Promoted to the Myrtle Beach Pelicans in the Advanced-A Carolina League to begin the 2018 season, Romero posted a 3.27 ERA and 1.30 WHIP over 32 appearances through July.

===Washington Nationals===
Hours before the Major League Baseball trade deadline on July 31, 2018, the Cubs traded Romero to the Washington Nationals for Brandon Kintzler. Although effective finishing out the year with the Potomac Nationals, Washington's High-A affiliate, Romero struggled in 2019 and was ultimately diagnosed with a torn ulnar collateral ligament of the elbow in his right throwing arm. He underwent Tommy John surgery to replace the damaged ligament, missing the remainder of the 2019 season and not playing in 2020 due to the COVID-19 pandemic.

In the minor leagues in 2021, Romero advanced from the Double-A Harrisburg Senators to the Triple-A Rochester Red Wings. Across those two levels, he put up a 2.62 ERA while appearing in 38 games, all of them as a reliever. On September 23, 2021, the Nationals selected Romero's contract from Rochester and promoted him to the major leagues for the first time. Romero made his major league debut the following day against the Cincinnati Reds, pitching a scoreless inning of relief.

On March 17, 2022, Romero was designated for assignment by the Nationals after the signing of Nelson Cruz was made official.

===Minnesota Twins===
On March 21, 2022, Romero was claimed off waivers by the Minnesota Twins. He made 4 appearances for the big-league club, recording a 3.60 ERA with 6 strikeouts in 5.0 innings pitched. On May 11, Romero was placed on the 60-day injured list with right biceps inflammation. He would miss the remainder of the season with the injury. On October 12, Romero was removed from the 40-man roster and sent outright to the Triple–A St. Paul Saints after clearing waivers.
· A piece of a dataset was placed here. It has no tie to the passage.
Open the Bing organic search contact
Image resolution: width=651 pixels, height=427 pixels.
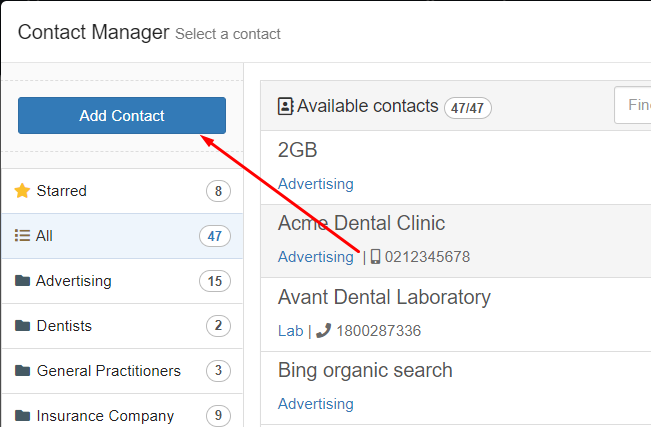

He elected free agency following the season on November 10.

===Cleveland Guardians===
On March 20, 2023, Romero signed a minor league contract with the Cleveland Guardians organization. In 34 games for the Triple–A Columbus Clippers, he logged a 4.28 ERA with 56 strikeouts and 1 save in 48 1/3 innings pitched. On August 3, Romero was placed on the injured list with right elbow soreness. He was released by the Guardians on August 8.

===Leones de Yucatán===
On March 8, 2024, Romero signed with the Leones de Yucatán of the Mexican League. In 22 games, he logged a 3.38 ERA with 27 strikeouts and 4 saves across 21 1/3 innings of relief.

===Rieleros de Aguascalientes===
On June 21, 2024, Romero was traded to the Rieleros de Aguascalientes of the Mexican League. In 16 games for Aguascalientes, he posted a 4–2 record and 5.60 ERA with 18 strikeouts and 3 saves across 17 2/3 innings pitched. Romero was released by the Rieleros on January 16, 2025.

===Tecolotes de los Dos Laredos===
On May 9, 2025, Romero signed with the Tecolotes de los Dos Laredos of the Mexican League. In nine appearances for Dos Laredos, he logged a 2-0 record and 6.75 with 10 strikeouts across eight innings of work. Romero was released by the Tecolotes on June 1.

===Conspiradores de Querétaro===
On June 6, 2025, Romero was claimed off waivers by the Conspiradores de Querétaro of the Mexican League. In seven appearances for Querétaro, he recorded a 5.68 ERA with seven strikeouts across 6 1/3 innings pitched. Romero was released by the Conspiradores on July 4.

===Centauros de La Guaira===
On April 11, 2026, Romero signed with the Centauros de La Guaira of the Venezuelan Major League. In 25 games he threw 22.2 innings going 2-0 with a 3.97 ERA and 23 strikeouts.